We decided to remove the outliers, basically the top and bottom standard deviations of mileage and price as this would remove the million dollar luxury cars and the extremely cheap junkers in hope to make our model better

In [223]:
# Splitting the data
# for now we just focused on train since it is so large over 175 thousand entries
X_train, X_test, y_train, y_test = train_test_split(X, y, test_size=0.2, random_state=42)


# Standardizing the features using StandardScaler
scaler = StandardScaler()

X_train_scaled = scaler.fit_transform(X_train)
X_test_scaled = scaler.transform(X_test)

In [237]:
my_linreg = LinearRegression()

my_linreg.fit(X_train_scaled, y_train)

# Predict on scaled X_test
y_predict_lr = my_linreg.predict(X_test_scaled)

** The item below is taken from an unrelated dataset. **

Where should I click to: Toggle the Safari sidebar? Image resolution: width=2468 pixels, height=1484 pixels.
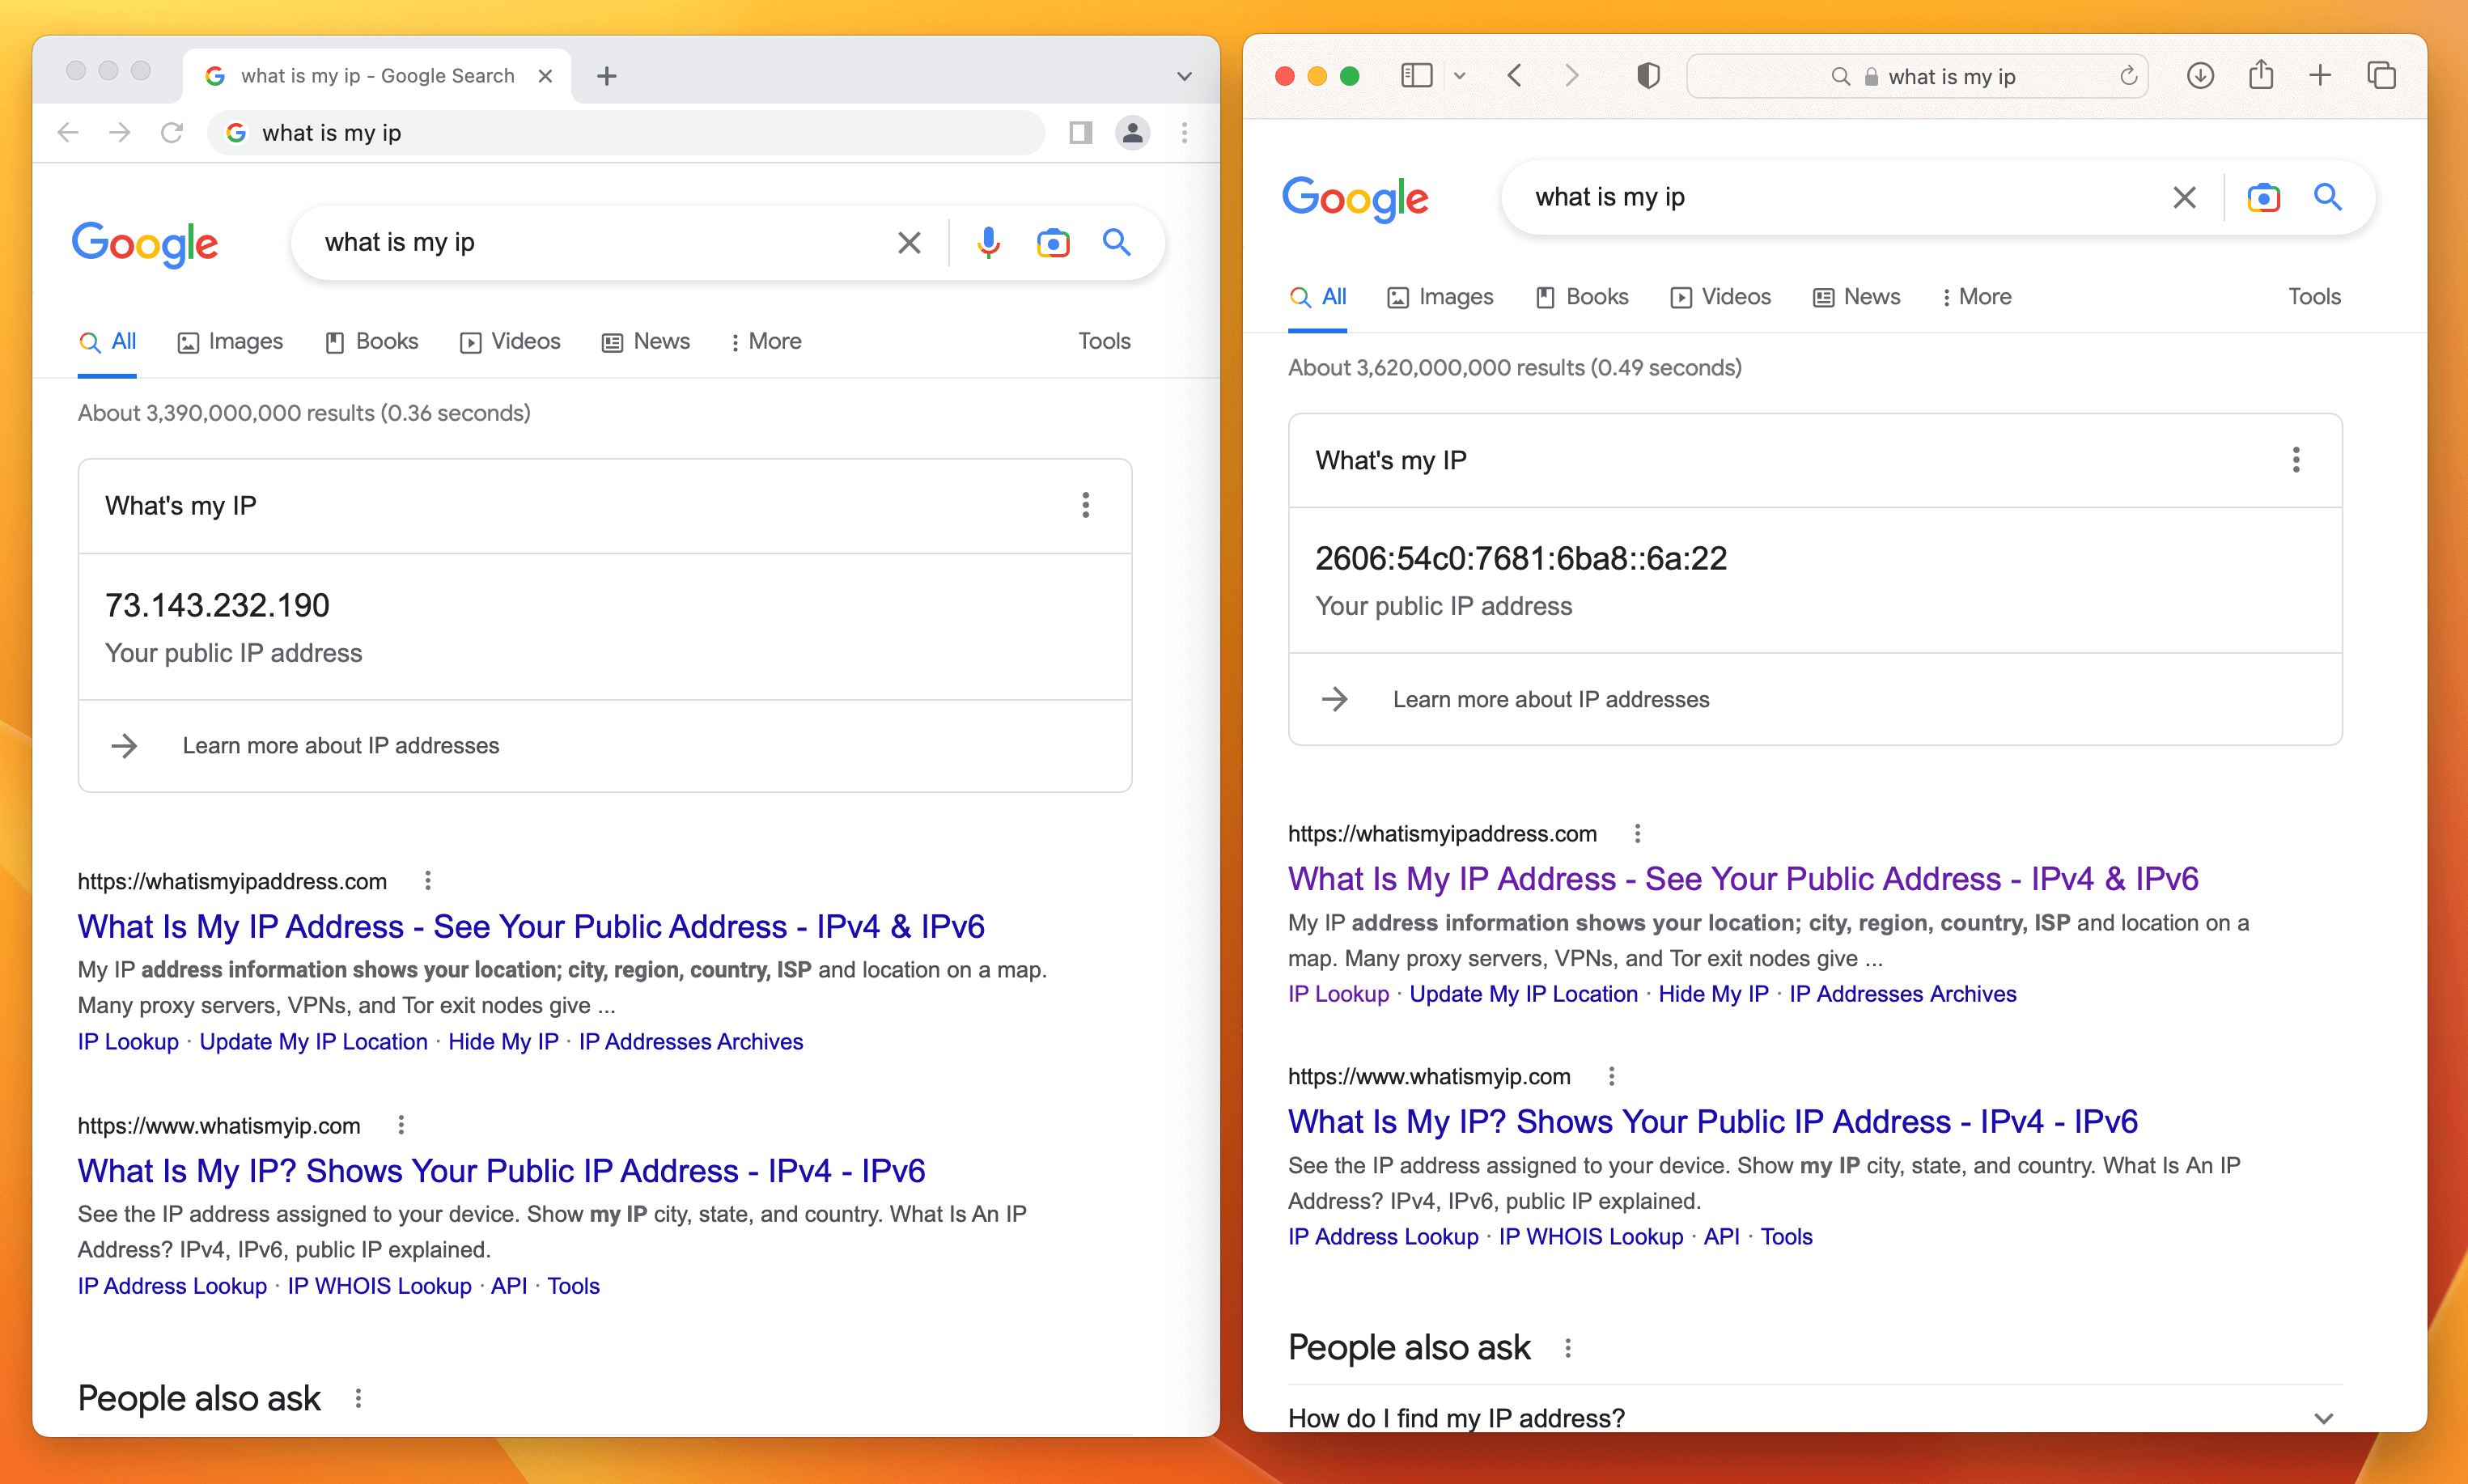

print("True values vs Predicted values:")
for true_val, pred_val in zip(y_test[:25], y_predict_lr[:25]):
    print(f" {true_val} | {pred_val}")

True values vs Predicted values:
 49000 | 31555.001597155886
 6499 | 13858.058190363223
 45900 | 38751.80368142426
 34000 | 56958.694492254115
 13000 | 11437.344464287424
 73000 | 59180.477412932916
 8500 | 22843.987666641857
 69995 | 44734.1495643864
 41000 | 46519.46257856163
 45500 | 44006.15236976418
 46500 | 57739.87096832947
 24900 | 50115.238223128836
 20500 | 24753.288345093206
 65990 | 61507.285485524975
 28900 | 38607.3364846346
 9000 | 15696.297192249323
 2500 | 10035.256550124832
 39500 | 46978.88546537433
 28000 | 39791.222348999894
 22500 | 28374.758095564714
 29000 | 33599.32355495178
 24000 | 43185.46733049717
 34000 | 41404.83782676458
 30000 | 50682.358051814066
 68590 | 46461.98025324329


In [239]:
# Evaluate the model
from sklearn.metrics import mean_squared_error
mse = mean_squared_error(y_test, y_predict_lr)
rmse = np.sqrt(mse)

print("Mean Squared Error:", mse)
print("Root Mean Squared Error:", rmse)

Mean Squared Error: 205557598.60933372
Root Mean Squared Error: 14337.280028280598